Thanks for your help.

Suvrat P Lele

-- S Lele, December 29, 2005


"Returning the same day" is not something you can guarantee in New England unless you have an instrument rating! The instrument rating teaches you to divide your attention, watch the gauges, read the plate, talk to ATC, and not get the airplane upside down. Less than five percent of your in-flight training will be in any way specific to the navaids used. A pilot who knows how to tune an ILS frequency and follow guidance from the localizer and glide slope will certainly have no trouble following guidance from a corrected GPS.

What would make a standard instrument rating somewhat pointless is not GPS replacing ILS/VOR, but the synthetic vision systems and "highway in the sky" guidance. These already exist in higher-end aircraft equipped with the Chelton panel.

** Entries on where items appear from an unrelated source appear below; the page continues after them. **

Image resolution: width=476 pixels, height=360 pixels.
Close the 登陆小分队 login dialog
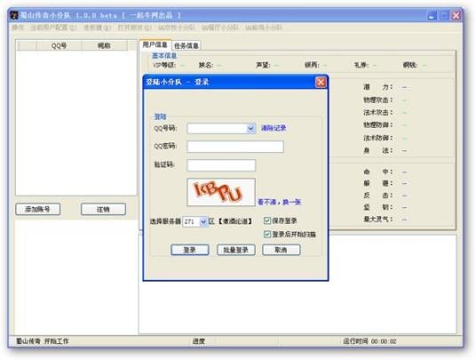[x=321, y=82]
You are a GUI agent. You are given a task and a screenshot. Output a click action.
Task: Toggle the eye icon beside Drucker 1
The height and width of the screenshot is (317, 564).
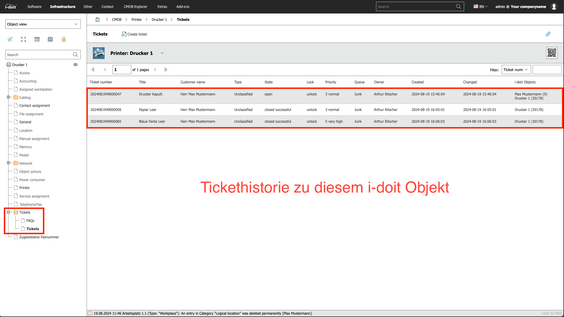coord(75,65)
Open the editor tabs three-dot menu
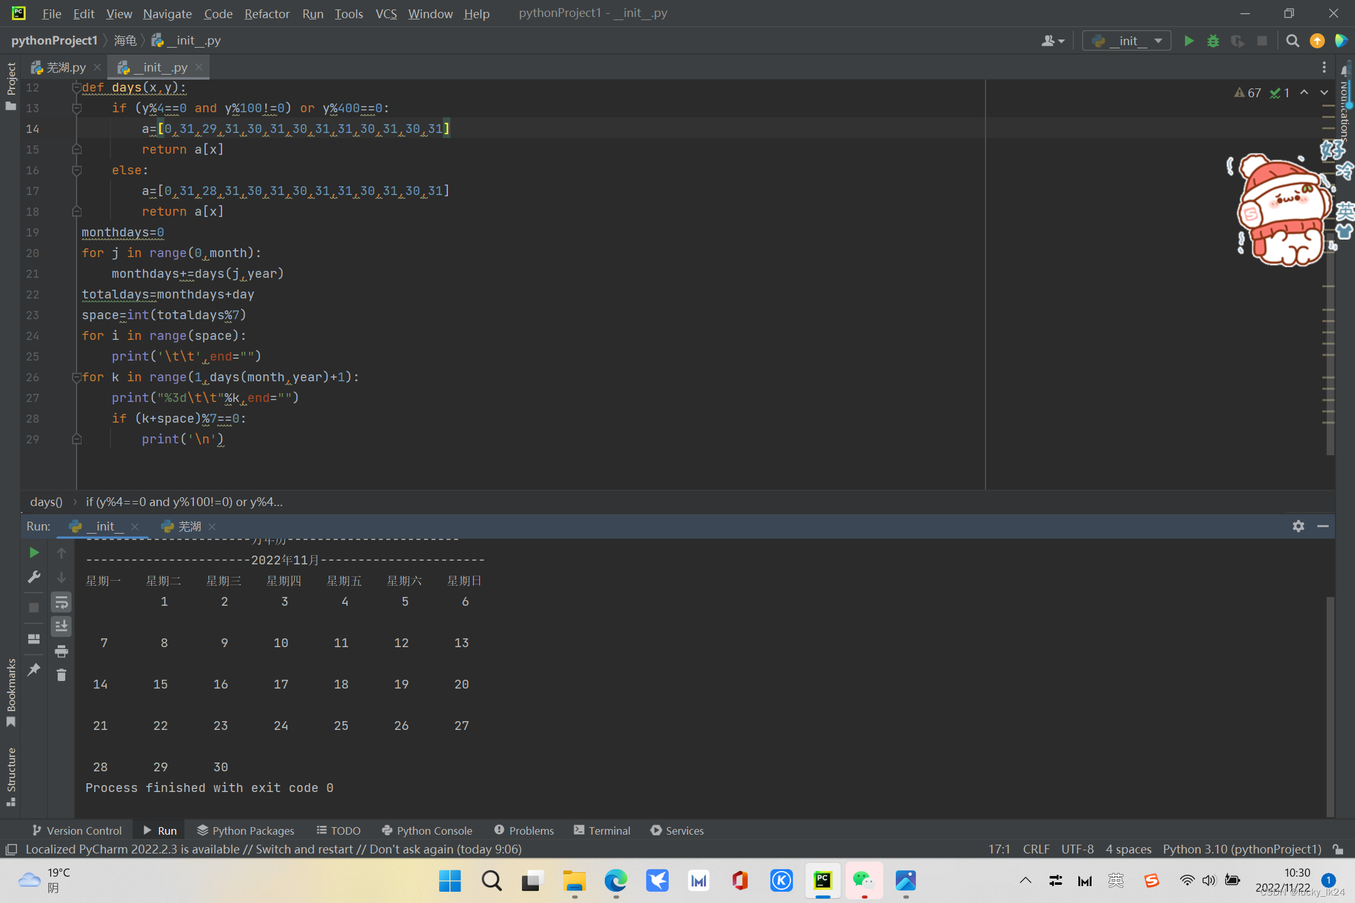This screenshot has height=903, width=1355. click(x=1324, y=67)
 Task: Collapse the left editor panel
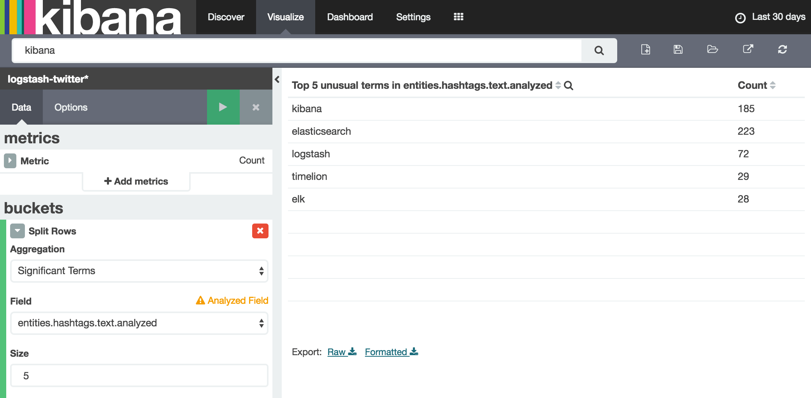[276, 79]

The world of aviation moves very slowly, however. If you think that things could be remade in an improved fashion by 2010, it will probably not happen until 2025.

-- Philip Greenspun, December 29, 2005

I highly doubt that much will change within the next four years in aviation that will make any work you now put toward an insturment rating pointless. As Philip mentioned, it is going to require a very long time to begin decomissioning any land-based navigational aid. Consider all the private, night-cargo, and even passenger airline service in this country that relies on these facilities. The government will may enhance the systems, but for sure not rid themselves of anything in the near to medium future. ILS will be around for a very long time.

You seem to really be limiting yourself by having determined that all your flying will be in VMC or better to nearby airports. Why not find a day with some reasonable IMC and an instructor and go somewhere for a hamburger. Hey, take a friend too and make an outing of it. You don't have to commit to earning an instrument rating by taking one jaunt; however, I am sure you will find it lots of fun and a great experience. No need to delve into the finer points of IFR operations on this day-long adventure, just basic control under IMC and some new radio communications. Let the instructor take care of the rest. It might be a neat intro to IFR flying.

-- Bradrick Pretzer, December 31, 2005

Thank you for your replies. All the information (and more details in Philip's emails) were greatly helpful. I already started the training.